Managing Spring Grazing To Reduce Excess Heading

May 2, 2008 

Cool-season spring pastures are nearly ready to graze. While grass may be plentiful, remember that spring management affects your production all year. Sometimes there is so much early grass that by early summer much of the pasture has gone to seed. This lowers feed value and reduces calf gains. To avoid this problem, follow these steps:


  1. Start grazing early, especially if you have many smaller paddocks. Don't wait until pastures are 6-8 inches tall; otherwise your grass will get away from you. Instead, begin grazing soon after full greenup, but keep hay available. Less scouring and rumen problems will occur as cows adjust to the new, green feed.

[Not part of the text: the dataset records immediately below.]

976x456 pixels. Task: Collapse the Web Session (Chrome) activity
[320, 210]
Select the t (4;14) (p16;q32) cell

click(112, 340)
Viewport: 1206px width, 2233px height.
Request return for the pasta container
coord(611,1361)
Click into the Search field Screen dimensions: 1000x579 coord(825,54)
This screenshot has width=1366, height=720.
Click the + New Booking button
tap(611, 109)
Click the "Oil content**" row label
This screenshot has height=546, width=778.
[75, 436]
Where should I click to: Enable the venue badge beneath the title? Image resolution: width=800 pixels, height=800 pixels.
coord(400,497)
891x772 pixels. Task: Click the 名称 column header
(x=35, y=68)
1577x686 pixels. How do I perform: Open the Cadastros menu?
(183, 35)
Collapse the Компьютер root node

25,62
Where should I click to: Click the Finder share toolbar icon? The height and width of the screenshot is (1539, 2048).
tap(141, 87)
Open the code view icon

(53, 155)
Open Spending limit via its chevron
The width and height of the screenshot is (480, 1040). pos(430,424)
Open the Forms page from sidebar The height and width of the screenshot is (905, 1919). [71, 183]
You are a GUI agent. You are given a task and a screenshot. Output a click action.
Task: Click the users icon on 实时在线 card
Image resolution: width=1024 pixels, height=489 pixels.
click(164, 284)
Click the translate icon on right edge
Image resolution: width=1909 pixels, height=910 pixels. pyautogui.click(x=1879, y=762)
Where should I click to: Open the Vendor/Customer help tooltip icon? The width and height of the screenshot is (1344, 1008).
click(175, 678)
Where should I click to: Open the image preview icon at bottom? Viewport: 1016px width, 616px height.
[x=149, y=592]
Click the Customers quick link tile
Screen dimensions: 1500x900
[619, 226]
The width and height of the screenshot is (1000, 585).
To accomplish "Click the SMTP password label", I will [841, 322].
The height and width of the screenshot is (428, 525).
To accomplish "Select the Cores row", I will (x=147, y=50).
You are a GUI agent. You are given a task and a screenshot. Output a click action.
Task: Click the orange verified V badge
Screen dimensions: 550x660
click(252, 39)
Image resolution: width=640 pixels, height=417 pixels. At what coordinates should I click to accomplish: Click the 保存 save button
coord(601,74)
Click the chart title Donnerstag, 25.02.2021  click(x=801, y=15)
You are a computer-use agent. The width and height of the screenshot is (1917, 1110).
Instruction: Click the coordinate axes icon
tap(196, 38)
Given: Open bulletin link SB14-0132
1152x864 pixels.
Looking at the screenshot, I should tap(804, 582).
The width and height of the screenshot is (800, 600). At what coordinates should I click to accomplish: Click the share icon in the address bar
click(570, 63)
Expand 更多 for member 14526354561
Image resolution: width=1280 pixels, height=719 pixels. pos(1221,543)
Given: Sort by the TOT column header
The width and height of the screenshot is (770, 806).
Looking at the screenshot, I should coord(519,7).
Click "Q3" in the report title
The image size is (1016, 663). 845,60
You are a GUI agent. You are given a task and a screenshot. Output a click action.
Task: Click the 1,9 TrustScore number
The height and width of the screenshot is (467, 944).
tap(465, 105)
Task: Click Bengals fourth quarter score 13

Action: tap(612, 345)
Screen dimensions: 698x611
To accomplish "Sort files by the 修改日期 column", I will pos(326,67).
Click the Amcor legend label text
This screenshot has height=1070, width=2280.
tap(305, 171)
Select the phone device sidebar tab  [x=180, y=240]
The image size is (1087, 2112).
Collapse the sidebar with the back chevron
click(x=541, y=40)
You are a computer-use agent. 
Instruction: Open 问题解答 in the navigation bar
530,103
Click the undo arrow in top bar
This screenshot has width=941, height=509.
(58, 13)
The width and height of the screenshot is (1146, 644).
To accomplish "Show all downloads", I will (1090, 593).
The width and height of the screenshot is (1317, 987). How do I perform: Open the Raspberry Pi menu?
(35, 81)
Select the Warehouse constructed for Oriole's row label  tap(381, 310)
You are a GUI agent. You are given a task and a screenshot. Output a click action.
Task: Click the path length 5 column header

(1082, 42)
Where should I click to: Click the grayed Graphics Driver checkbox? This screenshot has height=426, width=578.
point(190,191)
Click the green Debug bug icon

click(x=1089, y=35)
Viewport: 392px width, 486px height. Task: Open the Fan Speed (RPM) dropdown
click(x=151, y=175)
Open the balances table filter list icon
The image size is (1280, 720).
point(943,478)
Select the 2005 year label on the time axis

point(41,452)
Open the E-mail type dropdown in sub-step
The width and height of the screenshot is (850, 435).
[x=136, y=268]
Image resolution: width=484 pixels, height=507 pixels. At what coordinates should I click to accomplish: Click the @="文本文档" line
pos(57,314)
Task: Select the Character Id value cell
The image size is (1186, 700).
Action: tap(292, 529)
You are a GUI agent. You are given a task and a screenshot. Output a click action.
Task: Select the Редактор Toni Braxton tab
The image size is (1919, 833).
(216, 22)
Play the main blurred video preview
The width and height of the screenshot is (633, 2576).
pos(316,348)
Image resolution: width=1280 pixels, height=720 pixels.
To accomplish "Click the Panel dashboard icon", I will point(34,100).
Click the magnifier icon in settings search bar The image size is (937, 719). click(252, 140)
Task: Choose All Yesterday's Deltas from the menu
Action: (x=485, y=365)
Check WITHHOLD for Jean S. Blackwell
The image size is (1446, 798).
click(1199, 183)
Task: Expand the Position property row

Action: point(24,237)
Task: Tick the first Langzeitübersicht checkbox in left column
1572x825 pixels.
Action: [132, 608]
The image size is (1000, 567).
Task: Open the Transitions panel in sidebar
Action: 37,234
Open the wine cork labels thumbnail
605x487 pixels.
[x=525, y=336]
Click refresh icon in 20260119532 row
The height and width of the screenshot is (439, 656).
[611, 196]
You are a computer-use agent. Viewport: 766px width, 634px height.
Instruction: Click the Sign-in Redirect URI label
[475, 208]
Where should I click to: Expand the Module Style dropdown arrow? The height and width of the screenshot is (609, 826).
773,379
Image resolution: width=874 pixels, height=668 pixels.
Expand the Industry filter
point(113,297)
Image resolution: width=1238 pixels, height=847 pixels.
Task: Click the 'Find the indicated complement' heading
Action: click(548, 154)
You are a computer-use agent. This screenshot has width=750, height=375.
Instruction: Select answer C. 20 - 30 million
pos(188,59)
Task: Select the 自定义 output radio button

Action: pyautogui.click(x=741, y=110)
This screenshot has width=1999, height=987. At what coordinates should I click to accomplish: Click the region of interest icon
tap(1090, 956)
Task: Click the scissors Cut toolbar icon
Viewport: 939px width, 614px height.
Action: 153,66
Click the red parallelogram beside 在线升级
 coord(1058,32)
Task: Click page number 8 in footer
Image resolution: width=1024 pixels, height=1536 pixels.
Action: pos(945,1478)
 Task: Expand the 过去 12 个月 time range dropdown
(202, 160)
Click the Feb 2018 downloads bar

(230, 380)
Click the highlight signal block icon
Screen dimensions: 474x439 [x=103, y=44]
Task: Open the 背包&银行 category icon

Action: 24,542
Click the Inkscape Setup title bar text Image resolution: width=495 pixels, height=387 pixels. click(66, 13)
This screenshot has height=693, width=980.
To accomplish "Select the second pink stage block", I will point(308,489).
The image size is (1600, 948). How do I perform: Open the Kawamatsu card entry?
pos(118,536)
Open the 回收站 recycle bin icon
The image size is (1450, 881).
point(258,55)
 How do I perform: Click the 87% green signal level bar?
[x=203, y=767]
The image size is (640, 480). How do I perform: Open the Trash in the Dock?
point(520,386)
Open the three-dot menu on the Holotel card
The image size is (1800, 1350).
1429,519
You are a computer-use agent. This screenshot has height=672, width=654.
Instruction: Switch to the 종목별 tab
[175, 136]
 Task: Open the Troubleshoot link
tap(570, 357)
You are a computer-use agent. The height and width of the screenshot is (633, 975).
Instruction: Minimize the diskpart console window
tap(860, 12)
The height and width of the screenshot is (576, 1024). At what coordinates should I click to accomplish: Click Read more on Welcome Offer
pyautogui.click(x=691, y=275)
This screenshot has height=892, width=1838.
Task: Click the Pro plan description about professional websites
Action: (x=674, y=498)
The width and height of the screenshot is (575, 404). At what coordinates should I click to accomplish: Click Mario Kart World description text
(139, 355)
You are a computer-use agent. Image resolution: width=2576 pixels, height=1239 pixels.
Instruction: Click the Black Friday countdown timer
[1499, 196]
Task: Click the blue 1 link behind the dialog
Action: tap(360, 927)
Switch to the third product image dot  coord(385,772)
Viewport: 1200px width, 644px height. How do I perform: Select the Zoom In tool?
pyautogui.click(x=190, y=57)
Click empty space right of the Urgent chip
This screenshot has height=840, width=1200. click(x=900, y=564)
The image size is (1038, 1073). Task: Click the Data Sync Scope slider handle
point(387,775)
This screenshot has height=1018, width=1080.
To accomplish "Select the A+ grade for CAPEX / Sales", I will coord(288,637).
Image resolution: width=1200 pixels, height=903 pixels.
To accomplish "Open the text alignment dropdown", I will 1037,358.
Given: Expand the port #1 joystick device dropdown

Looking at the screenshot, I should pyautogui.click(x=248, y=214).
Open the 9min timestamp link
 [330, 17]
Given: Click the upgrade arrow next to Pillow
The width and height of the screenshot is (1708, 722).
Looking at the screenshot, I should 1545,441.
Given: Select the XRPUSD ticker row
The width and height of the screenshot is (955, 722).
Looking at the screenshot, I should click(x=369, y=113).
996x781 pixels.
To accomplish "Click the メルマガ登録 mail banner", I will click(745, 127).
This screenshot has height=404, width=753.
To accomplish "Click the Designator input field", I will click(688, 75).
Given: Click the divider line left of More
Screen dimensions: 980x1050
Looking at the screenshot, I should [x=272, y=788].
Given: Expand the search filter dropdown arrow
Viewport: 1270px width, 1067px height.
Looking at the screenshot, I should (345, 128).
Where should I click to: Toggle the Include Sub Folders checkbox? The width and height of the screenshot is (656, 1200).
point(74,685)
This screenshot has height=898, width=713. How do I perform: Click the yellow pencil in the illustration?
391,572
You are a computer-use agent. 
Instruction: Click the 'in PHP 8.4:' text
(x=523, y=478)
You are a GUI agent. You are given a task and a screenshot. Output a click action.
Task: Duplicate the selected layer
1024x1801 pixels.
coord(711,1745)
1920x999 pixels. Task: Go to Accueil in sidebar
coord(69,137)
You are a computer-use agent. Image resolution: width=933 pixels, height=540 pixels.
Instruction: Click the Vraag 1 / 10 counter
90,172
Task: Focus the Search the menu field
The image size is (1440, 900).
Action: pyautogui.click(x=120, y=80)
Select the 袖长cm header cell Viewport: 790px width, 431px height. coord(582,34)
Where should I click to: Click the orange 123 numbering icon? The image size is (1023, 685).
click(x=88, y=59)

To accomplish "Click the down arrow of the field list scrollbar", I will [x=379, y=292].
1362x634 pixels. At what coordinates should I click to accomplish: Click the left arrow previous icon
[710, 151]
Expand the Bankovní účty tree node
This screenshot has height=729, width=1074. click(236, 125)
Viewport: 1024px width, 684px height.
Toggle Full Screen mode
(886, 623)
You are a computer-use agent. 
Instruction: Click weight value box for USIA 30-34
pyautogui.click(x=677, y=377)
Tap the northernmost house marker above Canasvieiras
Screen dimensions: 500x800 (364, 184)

Once they are accustomed to the pasture your cows will eat little hay.


  2. Rotationally graze through pastures rapidly. Some folks suggest that you should graze every paddock twice within the first 40-45 days. Too much rest during fast, early grass growth just lets plants start to get stemmy. Instead, let animals top off the pasture as best they can to keep as many plants from forming seedstalks as possible. If it's too difficult to rotate animals rapidly through all your paddocks, put some animals in each paddock if possible. And if you are certain you will have excess growth anyhow, fence off some pasture and cut it for hay before returning it to grazing.


  3. As grasses start to elongate, begin slowing rotational grazing to ration out remaining grass and to guarantee that plants get enough rest for regrowth.